#### Assigned task:
From the entries, filter out every line that lacks "Switch" and copy the rest.

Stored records
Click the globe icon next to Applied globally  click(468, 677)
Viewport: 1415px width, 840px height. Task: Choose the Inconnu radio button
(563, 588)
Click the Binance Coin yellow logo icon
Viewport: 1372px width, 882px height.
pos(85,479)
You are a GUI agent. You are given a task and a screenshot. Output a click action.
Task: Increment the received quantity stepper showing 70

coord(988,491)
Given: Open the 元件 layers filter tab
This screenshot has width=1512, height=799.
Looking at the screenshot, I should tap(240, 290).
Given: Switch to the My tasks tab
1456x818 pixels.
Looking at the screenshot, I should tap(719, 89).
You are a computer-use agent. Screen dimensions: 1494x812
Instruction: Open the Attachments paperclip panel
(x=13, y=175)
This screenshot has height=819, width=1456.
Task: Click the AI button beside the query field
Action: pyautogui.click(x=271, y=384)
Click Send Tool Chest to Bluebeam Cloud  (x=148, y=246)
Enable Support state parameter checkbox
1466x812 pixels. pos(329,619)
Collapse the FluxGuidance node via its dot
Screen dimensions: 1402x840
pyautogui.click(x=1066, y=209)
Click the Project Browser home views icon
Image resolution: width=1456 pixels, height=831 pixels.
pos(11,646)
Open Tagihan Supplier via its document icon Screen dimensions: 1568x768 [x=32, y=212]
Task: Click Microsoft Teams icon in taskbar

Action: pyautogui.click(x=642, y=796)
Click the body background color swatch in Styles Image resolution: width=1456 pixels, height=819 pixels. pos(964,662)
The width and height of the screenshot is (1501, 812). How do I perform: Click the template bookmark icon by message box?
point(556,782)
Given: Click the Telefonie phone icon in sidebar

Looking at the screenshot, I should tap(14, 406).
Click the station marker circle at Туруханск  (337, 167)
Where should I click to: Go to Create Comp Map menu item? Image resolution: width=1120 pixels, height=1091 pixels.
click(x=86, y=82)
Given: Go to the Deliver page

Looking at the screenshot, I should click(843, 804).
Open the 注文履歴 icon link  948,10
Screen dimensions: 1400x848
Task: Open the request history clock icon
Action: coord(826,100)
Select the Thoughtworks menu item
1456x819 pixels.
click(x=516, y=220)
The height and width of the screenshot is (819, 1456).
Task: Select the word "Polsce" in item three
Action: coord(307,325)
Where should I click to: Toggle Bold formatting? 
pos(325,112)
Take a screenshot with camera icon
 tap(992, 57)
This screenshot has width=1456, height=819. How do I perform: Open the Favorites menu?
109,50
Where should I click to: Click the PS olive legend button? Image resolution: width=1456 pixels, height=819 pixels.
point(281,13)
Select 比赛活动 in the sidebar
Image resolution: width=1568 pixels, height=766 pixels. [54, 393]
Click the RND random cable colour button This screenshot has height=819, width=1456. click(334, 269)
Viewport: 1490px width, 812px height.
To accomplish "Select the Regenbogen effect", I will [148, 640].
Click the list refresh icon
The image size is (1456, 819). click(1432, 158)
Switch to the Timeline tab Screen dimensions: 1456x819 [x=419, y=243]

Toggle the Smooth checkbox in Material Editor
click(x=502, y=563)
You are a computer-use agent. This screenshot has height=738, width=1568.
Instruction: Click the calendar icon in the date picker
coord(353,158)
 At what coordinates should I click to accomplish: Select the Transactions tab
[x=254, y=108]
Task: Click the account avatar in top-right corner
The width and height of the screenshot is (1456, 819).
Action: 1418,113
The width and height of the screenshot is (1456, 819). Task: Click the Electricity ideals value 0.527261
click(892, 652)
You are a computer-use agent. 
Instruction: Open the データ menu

#### Answer section:
Given: Switch to the My tasks tab
Switch to the Timeline tab Screen dimensions: 1456x819 [x=419, y=243]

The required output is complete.